— START OF PROVIDED TEXT —

Even though I love my new apartment, into which I was lucky enough to move over the summer, it feels increasingly jarring to spend my days in limbo between work and sleep and doing the most essential things. Here’s where books come into play: they create the space in my life that I need at the moment.

Finding solace in books

This might not come as a surprise, but reading has given me solace. I started putting my phone away at 9pm, so I get at least an hour of reading in. Though I don’t manage that every day because I fall asleep so fast, I still finished five books in January. My favorite by far was Annie Dillard’s The Writing Life, which had been on my list for quite some time. It’s a meditation on what it means to be a writer. In typical Dillard fashion, it ventures into seemingly unrelated subject matters to connect them to writing aspects that explain this profession more aptly than many of the texts on the subject I have read before.

— END OF PROVIDED TEXT —
— START OF RECORDED INFORMATION —

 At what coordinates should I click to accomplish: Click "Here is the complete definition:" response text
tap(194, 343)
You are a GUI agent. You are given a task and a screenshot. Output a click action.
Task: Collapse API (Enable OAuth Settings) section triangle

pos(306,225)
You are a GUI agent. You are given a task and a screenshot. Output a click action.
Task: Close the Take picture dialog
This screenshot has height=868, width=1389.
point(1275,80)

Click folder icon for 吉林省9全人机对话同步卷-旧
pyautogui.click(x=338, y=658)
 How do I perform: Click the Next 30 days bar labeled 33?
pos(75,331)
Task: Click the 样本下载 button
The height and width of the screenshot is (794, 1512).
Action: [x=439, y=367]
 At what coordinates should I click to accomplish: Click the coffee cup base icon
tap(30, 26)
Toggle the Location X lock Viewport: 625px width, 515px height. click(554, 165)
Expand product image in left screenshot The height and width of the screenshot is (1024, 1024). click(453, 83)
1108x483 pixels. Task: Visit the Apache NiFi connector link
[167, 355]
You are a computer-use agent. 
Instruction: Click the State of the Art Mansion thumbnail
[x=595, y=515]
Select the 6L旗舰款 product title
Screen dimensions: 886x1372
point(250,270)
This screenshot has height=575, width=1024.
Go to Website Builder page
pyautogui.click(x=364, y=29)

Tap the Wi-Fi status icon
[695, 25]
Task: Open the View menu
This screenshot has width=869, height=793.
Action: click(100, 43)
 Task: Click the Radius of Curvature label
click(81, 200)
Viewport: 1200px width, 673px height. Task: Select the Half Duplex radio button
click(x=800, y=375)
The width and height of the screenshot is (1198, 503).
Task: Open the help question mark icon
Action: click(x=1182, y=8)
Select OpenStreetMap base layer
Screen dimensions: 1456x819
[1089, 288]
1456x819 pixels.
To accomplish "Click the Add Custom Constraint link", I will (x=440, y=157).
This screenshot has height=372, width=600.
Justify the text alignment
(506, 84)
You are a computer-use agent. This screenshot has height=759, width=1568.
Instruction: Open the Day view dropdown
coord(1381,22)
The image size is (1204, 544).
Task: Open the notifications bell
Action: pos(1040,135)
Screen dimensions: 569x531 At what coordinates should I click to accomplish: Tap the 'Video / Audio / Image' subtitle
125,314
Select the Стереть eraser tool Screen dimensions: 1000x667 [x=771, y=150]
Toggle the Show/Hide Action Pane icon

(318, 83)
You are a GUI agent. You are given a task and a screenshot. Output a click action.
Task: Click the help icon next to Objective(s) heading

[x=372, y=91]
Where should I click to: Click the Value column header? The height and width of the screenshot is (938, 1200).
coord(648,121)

— END OF RECORDED INFORMATION —

PROBLEM STATEMENT: Quote the stretch of the passage on reading from "This might not" through "have read before.". These entries bear no relation to the passage on reading.

TASK OUTPUT:
This might not come as a surprise, but reading has given me solace. I started putting my phone away at 9pm, so I get at least an hour of reading in. Though I don’t manage that every day because I fall asleep so fast, I still finished five books in January. My favorite by far was Annie Dillard’s The Writing Life, which had been on my list for quite some time. It’s a meditation on what it means to be a writer. In typical Dillard fashion, it ventures into seemingly unrelated subject matters to connect them to writing aspects that explain this profession more aptly than many of the texts on the subject I have read before.